═══ DOCUMENT SECTION ═══

Skip to content

TM029 Pyret and Google Sheets (Part 2)

Sam Dooman edited this page Nov 10, 2016 · 5 revisions

Pyret and Google Sheets (Part 2)

If you're reading this before completing Part 1, here is a link to Part 1.

This page serves as a tutorial for creating tables in Pyret from data contained in Sheets documents in your Google Drive. If you are unfamiliar with Sheets, Sheets is Google's free spreadsheet software. After this tutorial, you will be able to import tabular data from Sheets documents and manipulate it with Pyret. Warning: This tutorial is still under development, so the content is subject to change.

Table of Contents

0. Terminology

Terminology Meaning
Sheets Google's spreadsheet software
Sheets document A file to be opened in the Sheets software
sheet A single page containing tabular data within a Sheets document
Sanitizer A function the table loader uses to load inconsistently formatted data in a standard way

1. Sanitizing Data

NOTE: If you are not familiar with Pyret's primitive values and data types, please review them here before continuing the tutorial.

═══

__EXERCISE TASK 1__
In the Pyret and Google Sheets tutorial, what is a sanitizer?
__EXERCISE TASK 2__
Reproduce everything in the Pyret and Google Sheets tutorial from "Terminology Meaning" down to "continuing the tutorial.", with no changes.

═══ RAW DATA ═══

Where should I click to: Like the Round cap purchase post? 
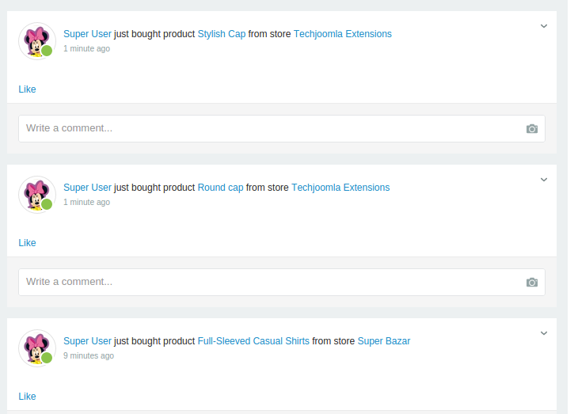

═══

__FULL RESPONSE 1__
A function the table loader uses to load inconsistently formatted data in a standard way.

__FULL RESPONSE 2__
Terminology Meaning
Sheets Google's spreadsheet software
Sheets document A file to be opened in the Sheets software
sheet A single page containing tabular data within a Sheets document
Sanitizer A function the table loader uses to load inconsistently formatted data in a standard way

1. Sanitizing Data

NOTE: If you are not familiar with Pyret's primitive values and data types, please review them here before continuing the tutorial.